The introduction section sets the stage for your experiment, largely by discussing previous research. Here are some basic steps you may take:
(By the introduction the reader will have already seen your abstract and have a general idea of your intent.)
- Begin with a title that incorporates all your variables. This primes your reader with the key terms.
- The opening should discuss the importance and novelty. For importance, think about the possible results for the experiment and say why that knowledge would contribute to society and/or theory in the field. For novelty, state how your research is different from research that may appear the same.
- Begin with an outline. Succinctly describe why you are studying what you are studying. These should be the main points in your introduction. These sentences/points can serve as the main bullet points in your outline.
- Argument: You should use between 3 to 15 sources to further support why your experiment is important and your hypothesis is justified. Think of the first sentence of the paragraph as the reason you feel that one of your references is important to mention. Support each opening sentence/main point with support from one or more journal articles. Finish each paragraph with a segue into the upcoming paragraph / main point.
- Conclude your intro section with your formal hypothesis and segue into your method section.
- Go back and ensure that each psychological term and/or variable has been properly introduced. Definitely include conceptual definitions. Also include one or more operational definitions as well if this adds to your experiments novelty and/or importance.
- Re-read the proposal guide and ensure that all the ideas have been encapsulated within your introduction. Finally proofread. In addition to spelling and grammar checks, ensure that your paper is an easy reading, flowing well and gently transitioning from one section to the next.
The introduction is the purpose of your research and should not be underestimated. The research proposal and final research paper are the two biggest portions of this course, and the introduction will essentially be the same in both. Make sure your introduction gets the attention it is due.Expect this section to be 2-3 pages long.
Method 1. Your submission should not include identical sentences (or fragments thereof) to other papers.
2. Be sure to refer to the revised Student Research Proposal Guide Template (attached).

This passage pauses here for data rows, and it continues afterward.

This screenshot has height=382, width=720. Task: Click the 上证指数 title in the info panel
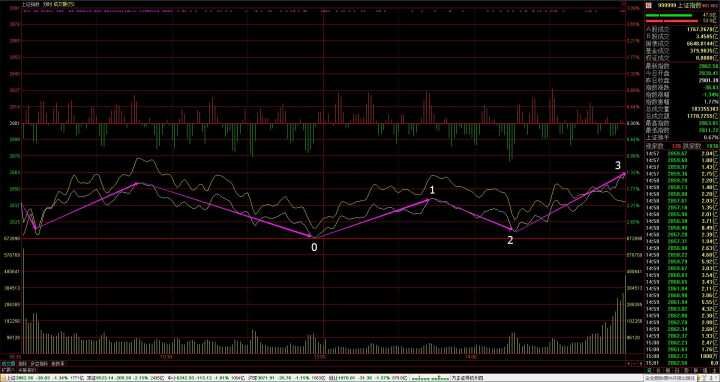click(x=686, y=5)
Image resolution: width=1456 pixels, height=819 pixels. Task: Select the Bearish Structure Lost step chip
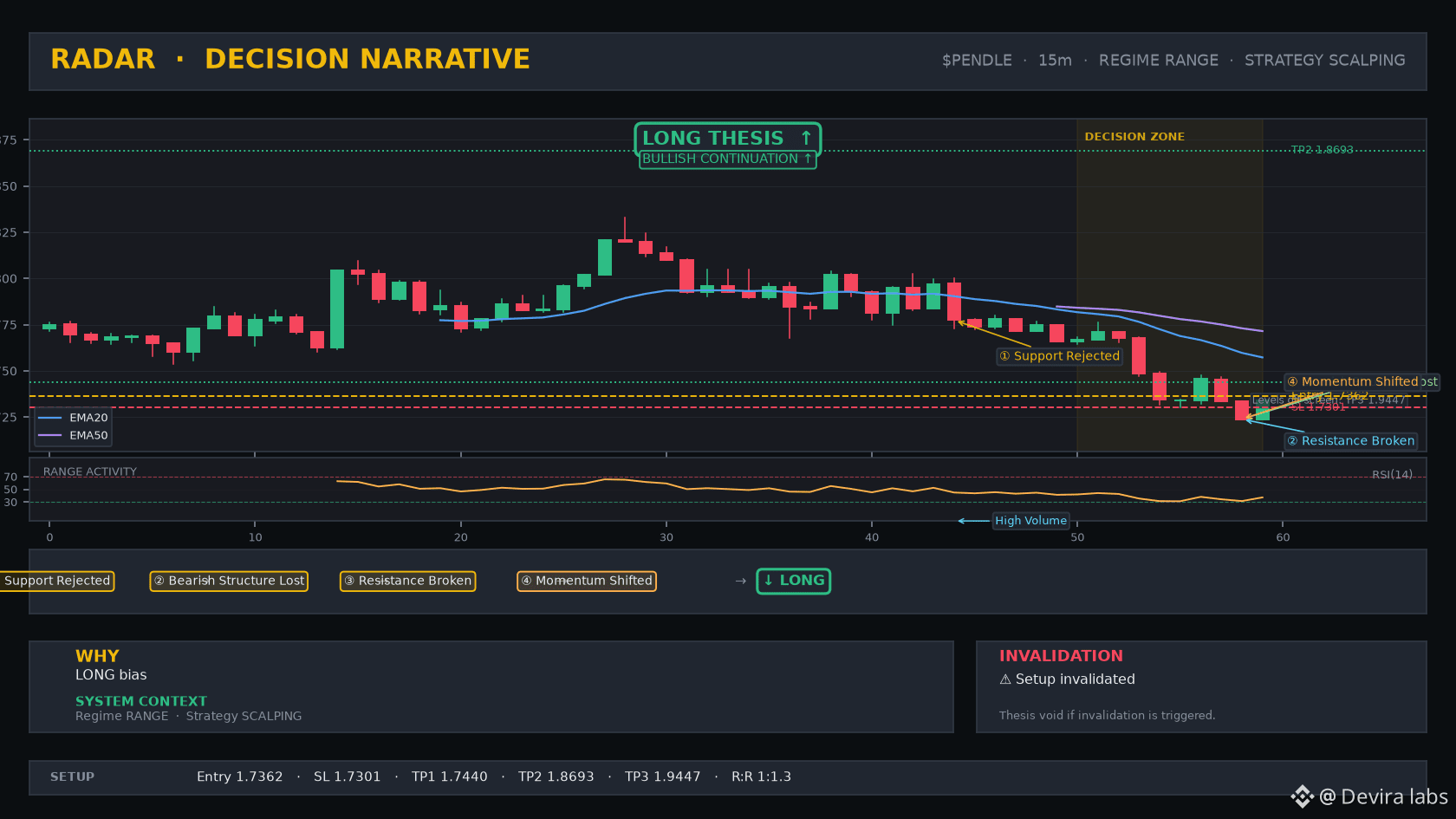[229, 581]
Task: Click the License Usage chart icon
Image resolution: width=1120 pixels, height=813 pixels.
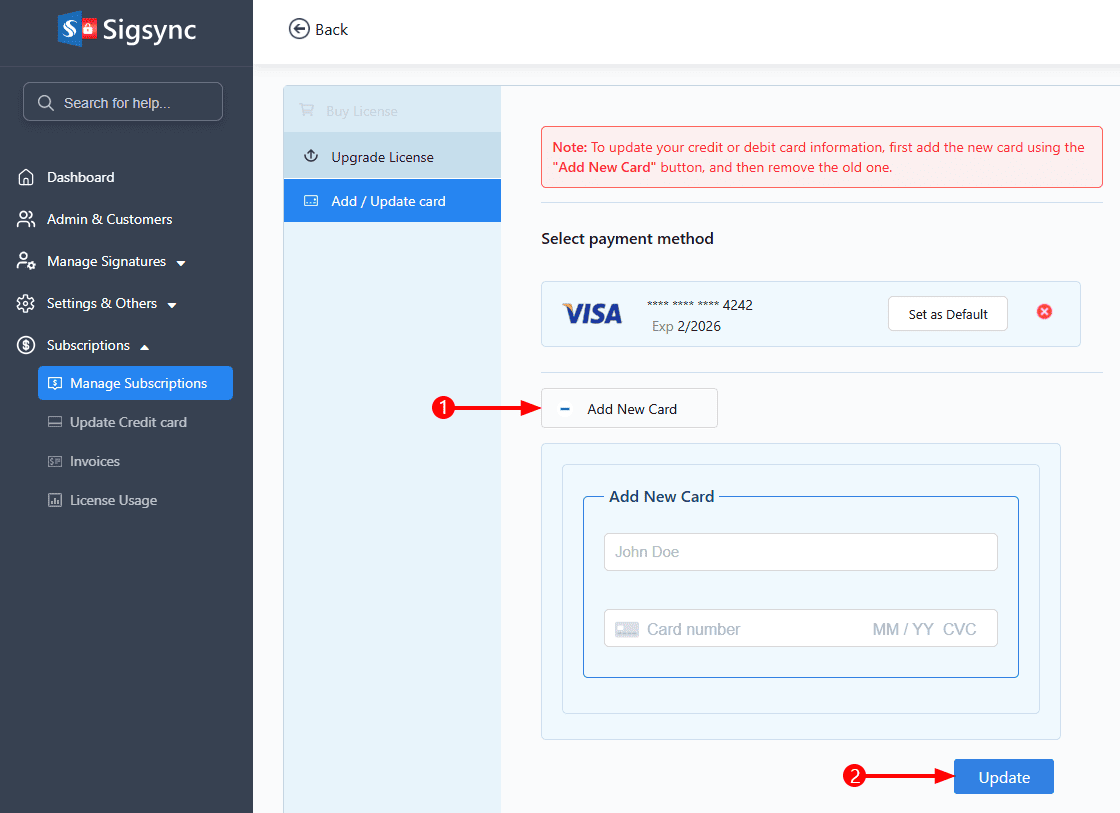Action: tap(55, 500)
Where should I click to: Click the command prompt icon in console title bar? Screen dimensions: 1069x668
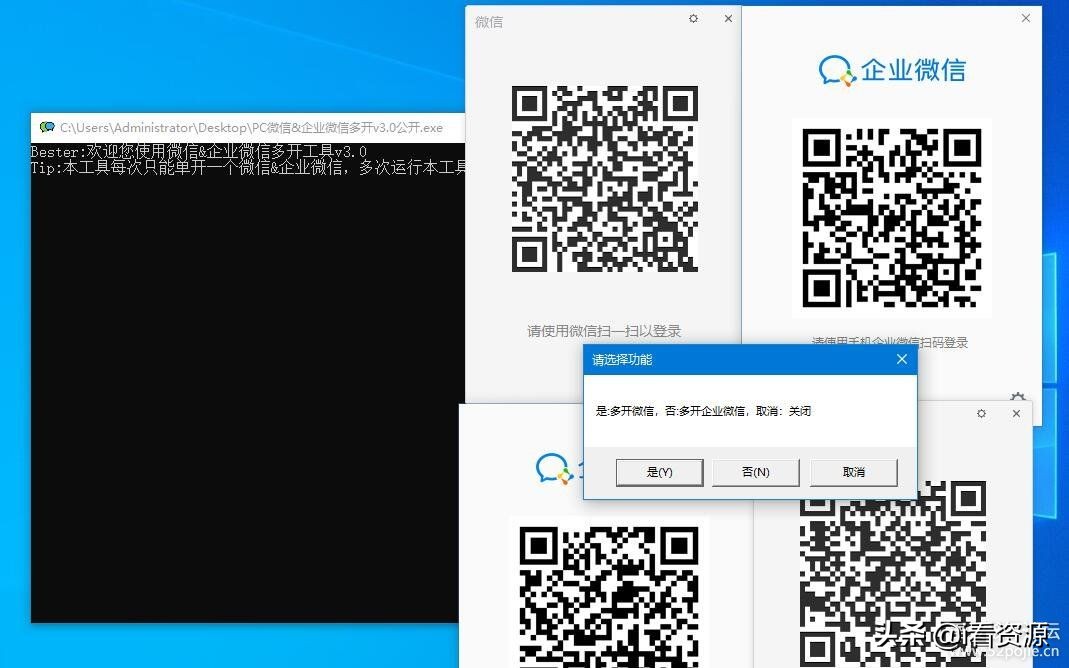coord(46,127)
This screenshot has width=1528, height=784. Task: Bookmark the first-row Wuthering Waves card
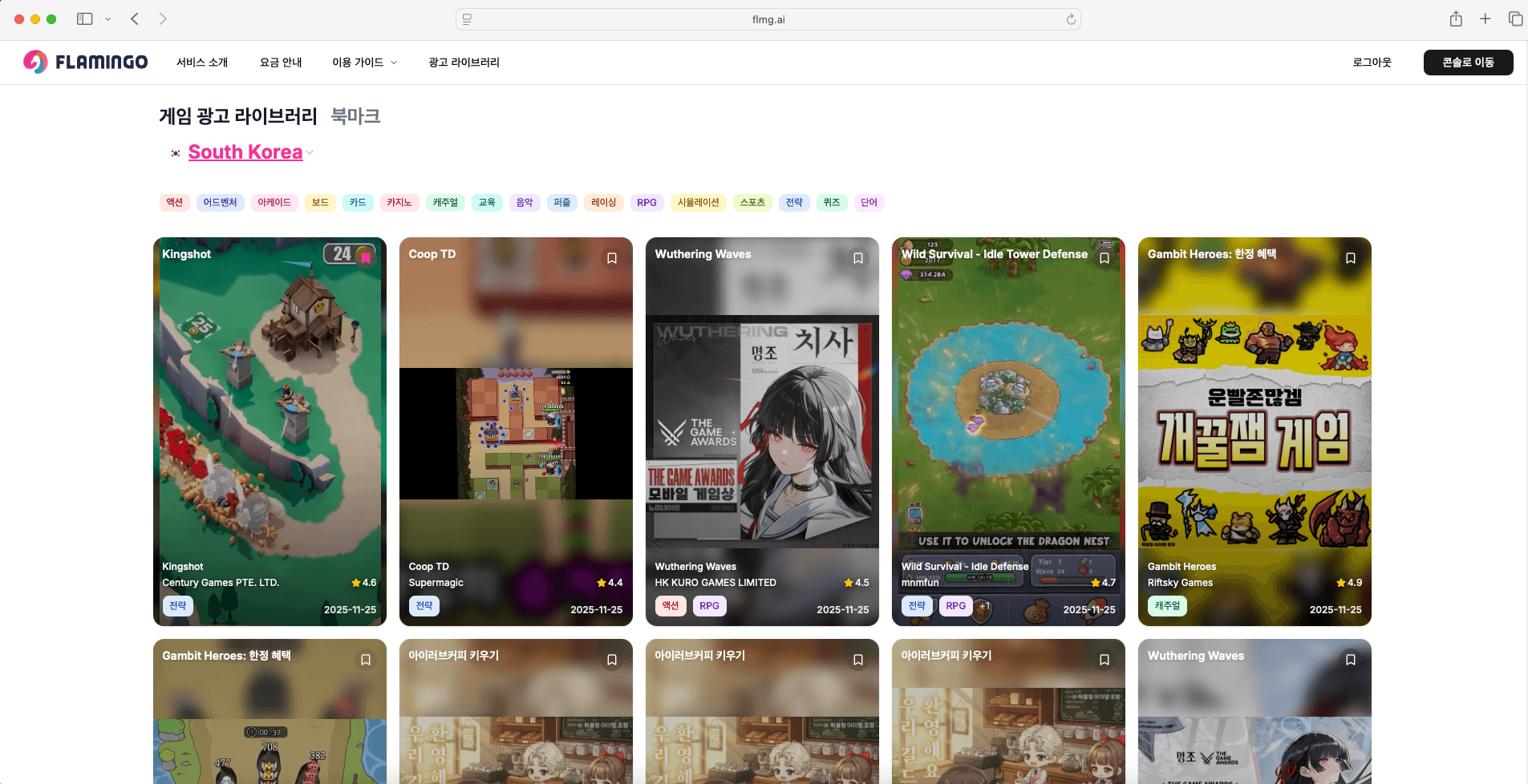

3. Method needs to be past tense
4. Be sure you are writing your Method section for a research proposal. Use future tense when applicable. Do not include items that you do not have. For example, you did not “recruit 60 participants”, but rather you “will recruit approximately 60 participants”.
Expect this section to be 2-3 pages long.
Results/Discussion of Proposal For the final section of your research proposal, you will need to submit a complete APA-formatted paper. This includes a title page, abstracts, introduction, methods, results/discussion, references, and appendix Title this last section “Predicted Results and Discussion”. Refer to the attached PPT (slides and speaker notes) for information to include in this section. There is a lot to address in this section, but keep it clear and concise. Expect this section to be 2-3 pages long.